Fine Fettle Yorkshire Cheese is the new name for Yorkshire Feta cheese, The Grocer can reveal.

Manufacturer Shepherds Purse Cheeses has been forced into the change by a contentious Brussels decision to award Protected Designation of Origin status to Feta - which means that from later this year only cheese made in Greece can be called Feta.

Fine Fettle Yorkshire Cheese was chosen after the company's first three choices for a new name - Yorkshire Fettle, Yorkshire F3ta and Yorkshire Fetish - were rejected by Defra, which said it believed they would be challenged by Brussels on the basis of being too similar to Feta.

"We spent hours sifting through the many suggestions we received for new names," said Shepherds Purse chief executive Judy Bell. "We wanted something that was true to Yorkshire and summed up the battle we fought for a decade.

"Yorkshire Fettle was our first choice, but we had to compromise. Fine Fettle Yorkshire Cheese was suggested by a legal adviser, and eventually passed as acceptable."

The Commission's decision was controversial because there is no geographical area in Greece called Feta. PDO status is usually only awarded to products named after a location. The Greeks argued that the grass eaten by sheep, goats and cows on its mountains gave the Feta cheese produced from their milk a special flavour.

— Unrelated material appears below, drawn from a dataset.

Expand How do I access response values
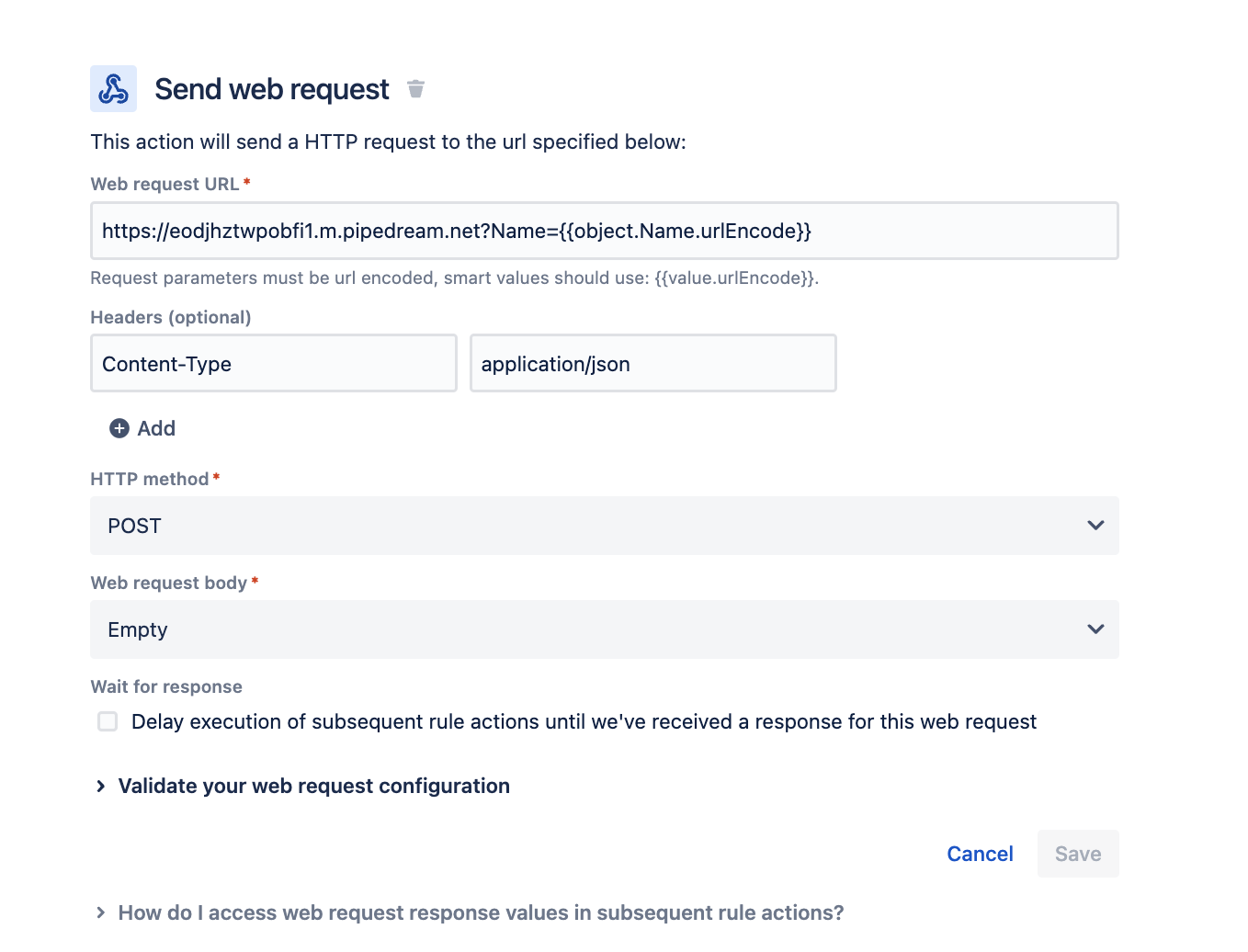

Shepherds Purse challenged the ruling in a 10-year legal battle but was told by the European Court of Justice it would have to stop calling its cheese Yorkshire Feta from 1 May.

Bell said changing the branding had cost the company in excess of £30,000 in man hours, design, printing, packaging and re-marketing.

"We still feel very strongly that as Feta is not a geographical area of Greece we should be allowed to use it," said Bell. "But the directive left us with no choice."

Yorkshire Feta is Shepherds Purse's second best-selling product, accounting for 15% of the company's sales.